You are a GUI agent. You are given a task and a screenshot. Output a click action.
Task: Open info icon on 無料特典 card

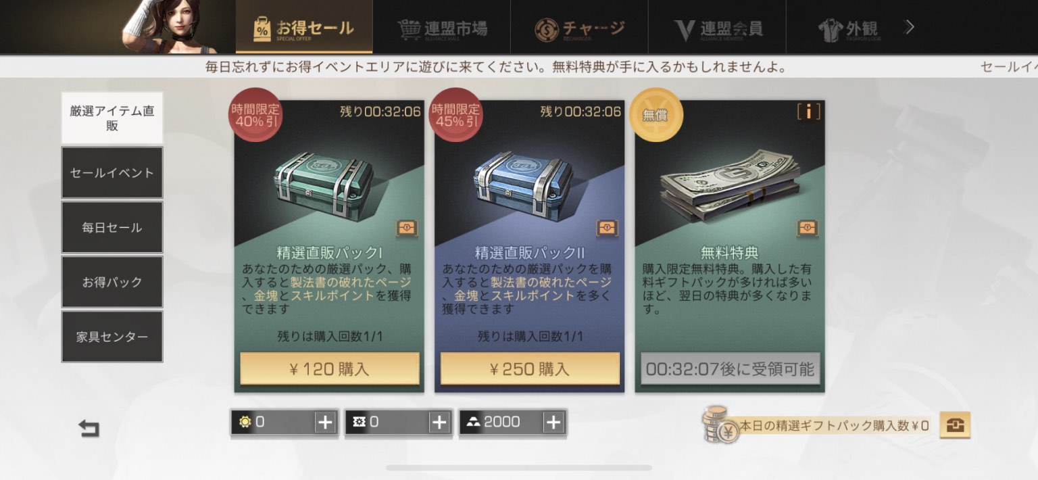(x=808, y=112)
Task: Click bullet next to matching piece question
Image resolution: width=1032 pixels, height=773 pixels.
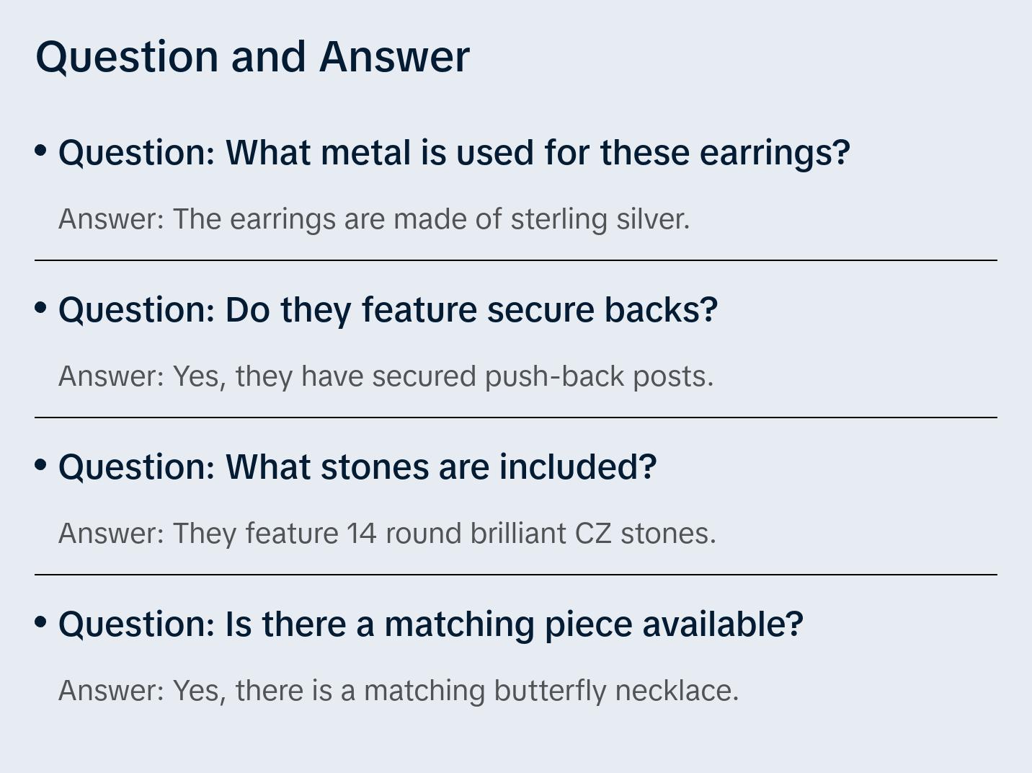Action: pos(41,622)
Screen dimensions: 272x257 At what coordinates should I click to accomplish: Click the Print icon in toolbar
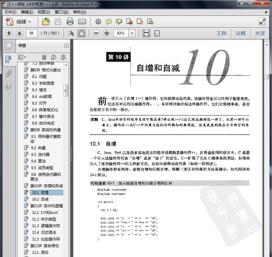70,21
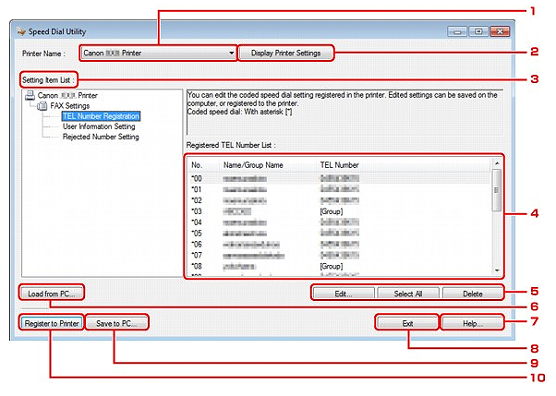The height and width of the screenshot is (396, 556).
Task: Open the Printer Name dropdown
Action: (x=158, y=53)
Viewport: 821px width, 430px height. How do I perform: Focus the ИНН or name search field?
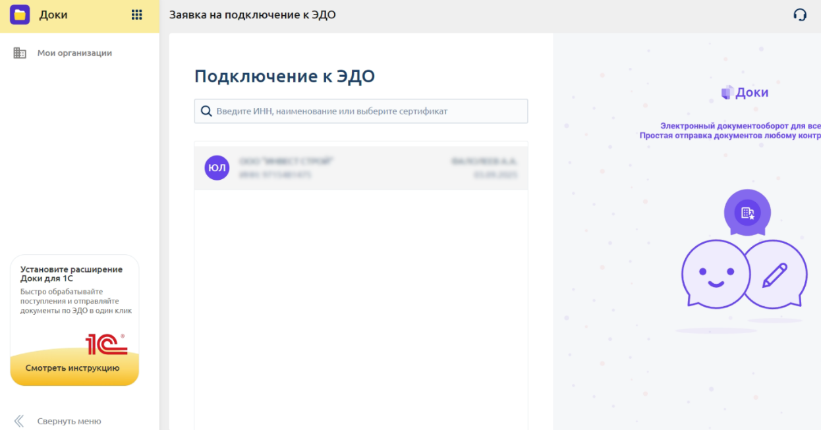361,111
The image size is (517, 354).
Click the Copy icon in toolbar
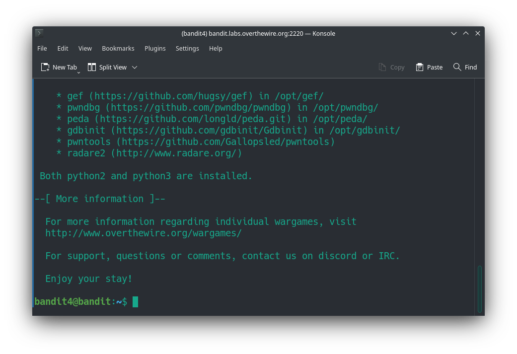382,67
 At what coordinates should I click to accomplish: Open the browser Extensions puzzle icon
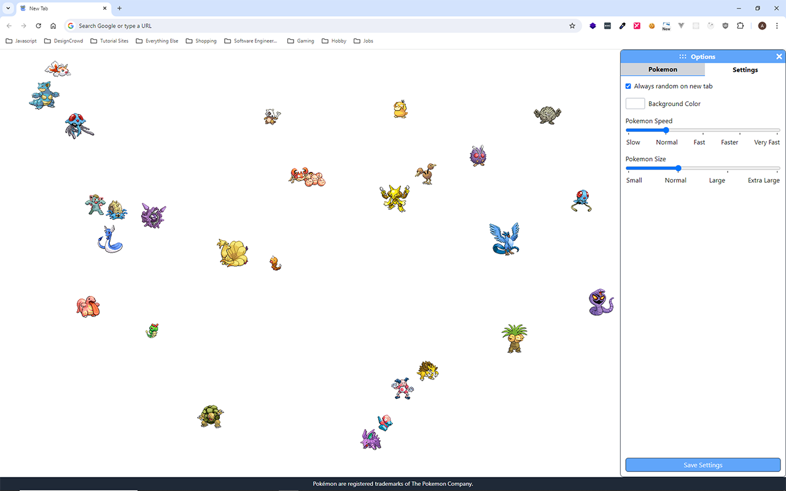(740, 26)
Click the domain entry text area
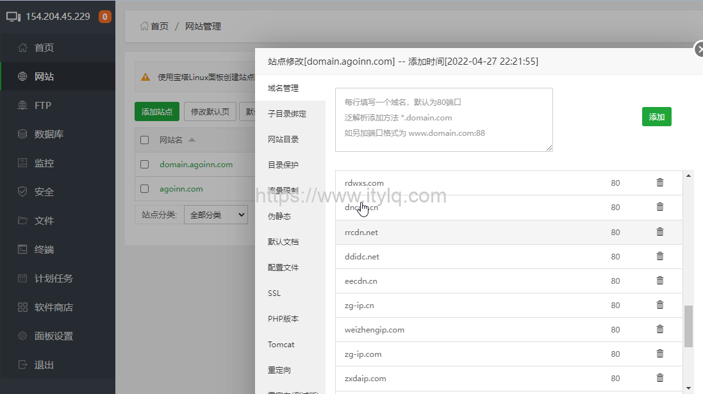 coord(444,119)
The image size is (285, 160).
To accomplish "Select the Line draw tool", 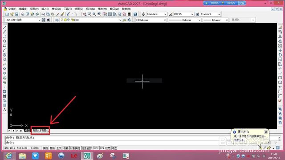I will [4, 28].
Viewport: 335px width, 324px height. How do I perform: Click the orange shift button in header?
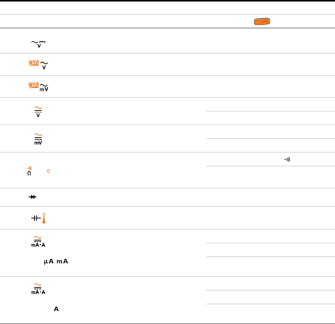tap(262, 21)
====
» **Work item**:
Nothing but a number is wanted here: the count of lines in the listing with the word "size".

» **Exercise solution**:
2